> [Selected excerpt]:
'''

Besides the fact that external validation isn’t much of a goal, the other thing I have come to realize is no one much notices what anyone else does. Yes, I might feel like the deadline on a document is a really big deal, but whether I make it or not will go  largely unnoticed by my boss. Even if he notices it in the short term because he needs to submit it to committee, by the time 3 weeks passes, he will have forgotten about the document and the deadline entirely. Lastly, even if he does notice and is ticked off about it, what am I to do? One person might be upset, another person might be understanding – but that is completely outside of my control – just as the illness is outside of my control. I can’t get rid of the fever which impedes my ability to think/work by snapping my fingers – just like I can’t control the reactions of others. Sure, I can have an influence on how my boss feels – keeping him updated and so forth – but even so his judgement is in his control, not mine.

In some ways that is the gift of illness – a realization that very little is in our control.

I’ve just got bronchitis, which isn’t much of anything in the grand scheme except a reminder of how dominated we are by our physical well-being – and a shadow of what chronic and debilitating illness could be like. We structure our lives and our society around wellness, but what happens when that physicality is taken away from us? Chronic illness or not, we all face aging which imposes the same constraints. But despite illness, infirmity, or age – we all want to live with a measure of contentment – which requires working within our limitations to craft a life that is our own. This is something achievable for all of us, if we give up on the external forces which tell us we must purchase, strive and gain status in order to be fulfilled.

And so I am here, on the couch for another day, realizing that all I can do it make a drug store run and then come back and lie down some more. And it doesn’t make me bad person because I can’t work. It doesn’t matter at all beyond the fact that I need rest to get better.

'''

> [Stored rows]:
'''

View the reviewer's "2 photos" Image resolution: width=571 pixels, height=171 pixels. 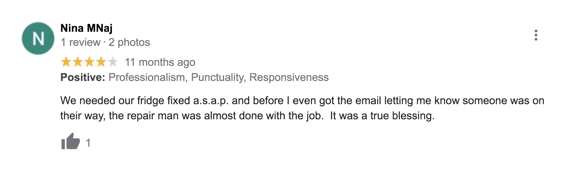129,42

'''
'''

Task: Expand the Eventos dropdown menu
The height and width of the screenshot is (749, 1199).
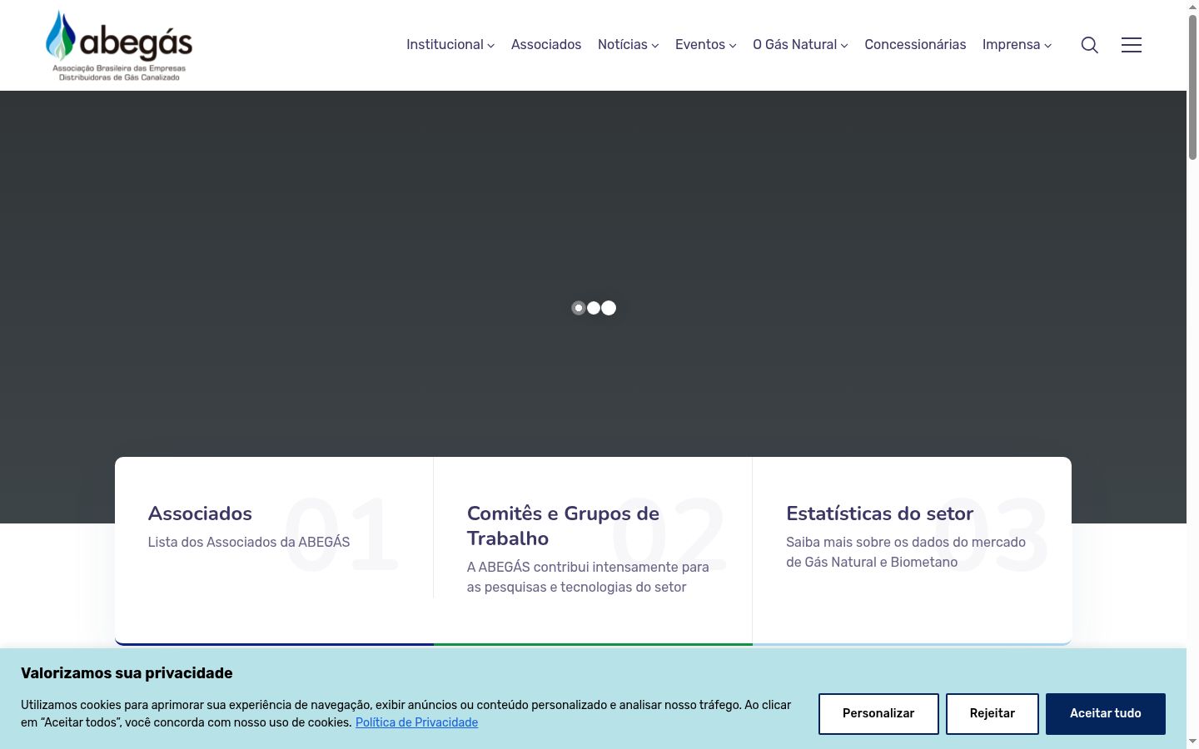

'''
'''

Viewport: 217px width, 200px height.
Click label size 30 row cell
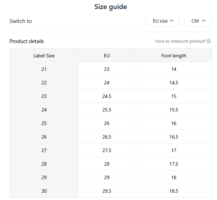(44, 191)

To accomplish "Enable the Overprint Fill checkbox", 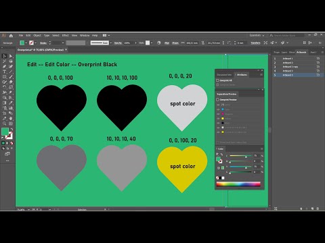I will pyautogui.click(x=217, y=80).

'''

> [Task to carry out]: According to the essay on illness, what illness does the writer have? Please rely only on the essay on illness, not on the lines.

> [Full solution]: Bronchitis.